This particular gentleman, one of many people I had the pleasure and privilege to work with as part of my role writing and sharing their stories, had come to me with a DVD that he insisted I watch. It would apparently show me what was happening to people who, like him, had been, and were still being, tortured. Understandably, he seemed to need me to see in order to feel believed. I felt a responsibility, an obligation, to look, to validate and verify what so many bureaucrats were refusing to do.
Seeing images and reading the graphic details of how hundreds of people were harmed was part of my job. It was necessarily part of the charity’s ethos and raison d’etre to validate, to be there unreservedly, to not turn away, so that those with power and influence would have less excuse to do so.
I took the DVD from this client, looked him in the eye, and said it was safe with me. As he left, a senior colleague in the media team advised me not to watch it; “it won’t tell you anything that you don’t already know, and it won’t do any good to see it, you don’t need to see it”.
I knew he was right. I didn’t need to see more evidence. I already believed this man. As with every client the charity cared for, the proof was ample and well documented. Certainly, in my role on the communications side of things, I knew and saw enough to be able to do what I needed to do – stand by our clients and either support them to speak or speak on their behalf with total conviction when telling the media and government officials the truth.
And yet, then, as now, I find myself wondering – is it enough? How much is enough? How much can and should we bear witness to? How much is it useful to know? For those of us who do what we can and who have a choice, how much does it help/harm at some point, to say, enough, no more?
Being present is an act of hope
To witness something is to be present with a person or an experience, to see directly, to hear or know. To bear witness is to verify as true or real, by the very act of seeing, listening, and acknowledging. When you consider it that way, it’s a deeply significant, serious and humanising thing to do.
To pay attention, to listen deeply, to sincerely care, to not turn away, to witness and to grieve, to acknowledge and be horrified, to see and feel touched by, to hear and be sickened by.
There’s a reason we say we are “moved” by something we read or see – emotions are stirred as the energy within us motions us towards action, thoughts are stimulated towards provoking a response, our hearts are expanded to reach out from a place of our essential humanity. Witnessing, then, is the first mobilising step.

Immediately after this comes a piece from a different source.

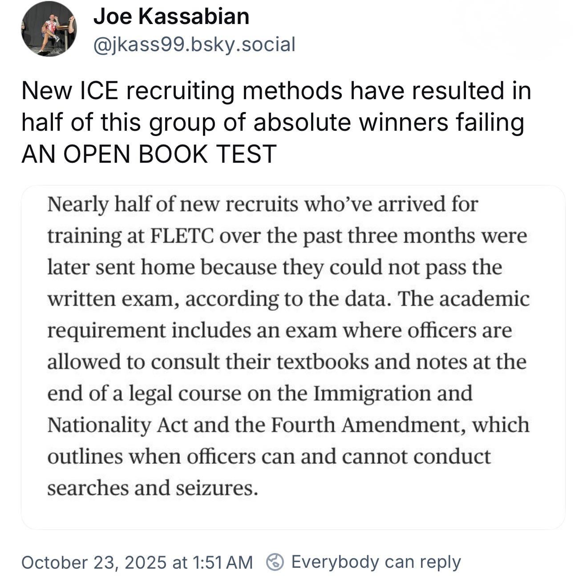Click the Joe Kassabian display name
Screen dimensions: 587x582
[171, 17]
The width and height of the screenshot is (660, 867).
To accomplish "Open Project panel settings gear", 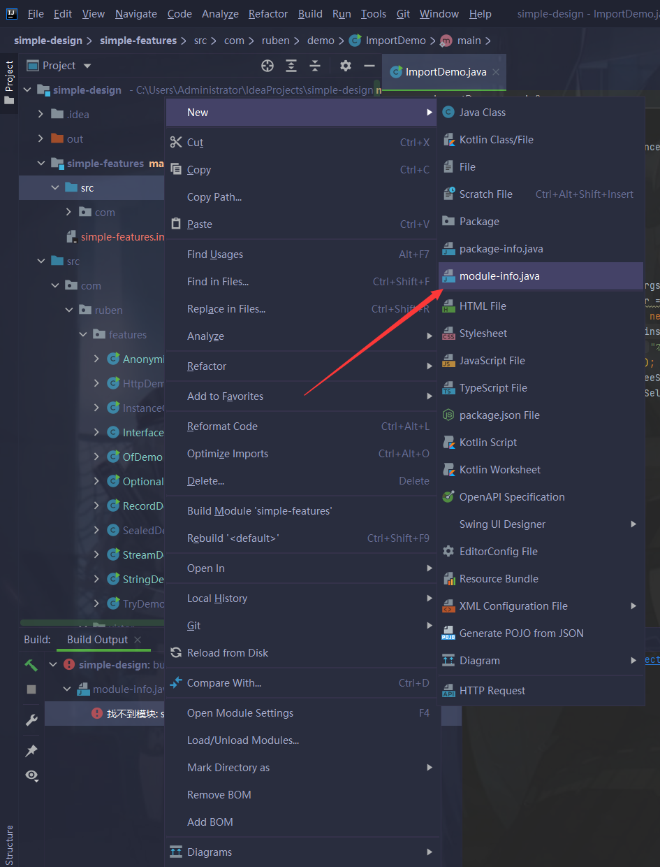I will [x=346, y=66].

And yet, there are limits as to what our mind in its overwrought, overstimulated state can take, especially when already despairing and raging, or when trying to stay focused on the work at hand which equally merits our full attention. It can be an act of self and mutual care to those we wish to do well by to assert a mental boundary.
I wasn’t denying, dismissing or ignoring the client’s story by not watching that DVD. I explained to him, with some internal guilt I have to confess, albeit while reassuring him that I believed and knew what he told me to be true. That I’d help him tell his story, that I’d note every detail.
We are not alone in our struggles
Did it feel enough, in that moment, did I feel like I was doing enough? In all honesty, no. But I knew I was doing what I could. And that other people were, are, alongside me, doing all they could and can too.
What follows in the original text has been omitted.